Stored data entries:
....

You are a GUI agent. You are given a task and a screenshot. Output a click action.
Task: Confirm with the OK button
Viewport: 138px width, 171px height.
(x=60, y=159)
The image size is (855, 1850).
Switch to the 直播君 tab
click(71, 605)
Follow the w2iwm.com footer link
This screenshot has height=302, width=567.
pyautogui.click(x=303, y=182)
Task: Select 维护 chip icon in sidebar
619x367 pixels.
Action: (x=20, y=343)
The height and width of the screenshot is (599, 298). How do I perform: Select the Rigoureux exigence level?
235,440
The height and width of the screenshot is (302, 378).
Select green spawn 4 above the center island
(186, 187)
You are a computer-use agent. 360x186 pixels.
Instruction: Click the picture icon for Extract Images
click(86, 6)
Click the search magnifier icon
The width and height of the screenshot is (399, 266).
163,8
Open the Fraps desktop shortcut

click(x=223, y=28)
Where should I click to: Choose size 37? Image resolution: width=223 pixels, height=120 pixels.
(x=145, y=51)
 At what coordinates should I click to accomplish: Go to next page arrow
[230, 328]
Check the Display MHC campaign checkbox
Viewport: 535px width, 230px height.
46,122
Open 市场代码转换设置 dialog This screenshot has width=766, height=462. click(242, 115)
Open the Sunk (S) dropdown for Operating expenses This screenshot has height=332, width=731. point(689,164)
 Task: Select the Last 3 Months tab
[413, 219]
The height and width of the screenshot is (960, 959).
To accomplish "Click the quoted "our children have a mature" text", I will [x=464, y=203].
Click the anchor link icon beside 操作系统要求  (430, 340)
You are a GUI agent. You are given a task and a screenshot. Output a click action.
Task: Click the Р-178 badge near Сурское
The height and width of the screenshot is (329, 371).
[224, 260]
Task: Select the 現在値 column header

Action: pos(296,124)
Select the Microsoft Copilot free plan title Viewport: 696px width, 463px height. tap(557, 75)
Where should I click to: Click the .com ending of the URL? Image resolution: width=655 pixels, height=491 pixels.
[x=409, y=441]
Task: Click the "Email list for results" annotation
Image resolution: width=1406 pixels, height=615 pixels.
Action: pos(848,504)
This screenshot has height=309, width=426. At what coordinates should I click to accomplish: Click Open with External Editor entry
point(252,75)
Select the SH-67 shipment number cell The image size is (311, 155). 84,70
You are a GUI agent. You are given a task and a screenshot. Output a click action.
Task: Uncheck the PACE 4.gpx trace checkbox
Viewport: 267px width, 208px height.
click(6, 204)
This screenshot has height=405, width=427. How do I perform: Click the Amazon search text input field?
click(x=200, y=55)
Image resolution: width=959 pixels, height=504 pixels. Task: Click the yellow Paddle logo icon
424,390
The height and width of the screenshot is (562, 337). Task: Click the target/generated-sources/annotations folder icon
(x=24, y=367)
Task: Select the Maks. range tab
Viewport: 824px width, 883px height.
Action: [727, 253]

....

> [Instructions to follow] Please reproduce the lines from the line with "Instruction: Click the" to the line with "Task: Uncheck the PACE 4.gpx trace checkbox", both ends included, exactly as they appear above.

> [Answer to the exercise]
Instruction: Click the picture icon for Extract Images
click(86, 6)
Click the search magnifier icon
The width and height of the screenshot is (399, 266).
163,8
Open the Fraps desktop shortcut

click(x=223, y=28)
Where should I click to: Choose size 37? Image resolution: width=223 pixels, height=120 pixels.
(x=145, y=51)
 At what coordinates should I click to accomplish: Go to next page arrow
[230, 328]
Check the Display MHC campaign checkbox
Viewport: 535px width, 230px height.
46,122
Open 市场代码转换设置 dialog This screenshot has width=766, height=462. click(242, 115)
Open the Sunk (S) dropdown for Operating expenses This screenshot has height=332, width=731. point(689,164)
 Task: Select the Last 3 Months tab
[413, 219]
The height and width of the screenshot is (960, 959).
To accomplish "Click the quoted "our children have a mature" text", I will [x=464, y=203].
Click the anchor link icon beside 操作系统要求  (430, 340)
You are a GUI agent. You are given a task and a screenshot. Output a click action.
Task: Click the Р-178 badge near Сурское
The height and width of the screenshot is (329, 371).
[224, 260]
Task: Select the 現在値 column header

Action: pos(296,124)
Select the Microsoft Copilot free plan title Viewport: 696px width, 463px height. tap(557, 75)
Where should I click to: Click the .com ending of the URL? Image resolution: width=655 pixels, height=491 pixels.
[x=409, y=441]
Task: Click the "Email list for results" annotation
Image resolution: width=1406 pixels, height=615 pixels.
Action: pos(848,504)
This screenshot has height=309, width=426. At what coordinates should I click to accomplish: Click Open with External Editor entry
point(252,75)
Select the SH-67 shipment number cell The image size is (311, 155). 84,70
You are a GUI agent. You are given a task and a screenshot. Output a click action.
Task: Uncheck the PACE 4.gpx trace checkbox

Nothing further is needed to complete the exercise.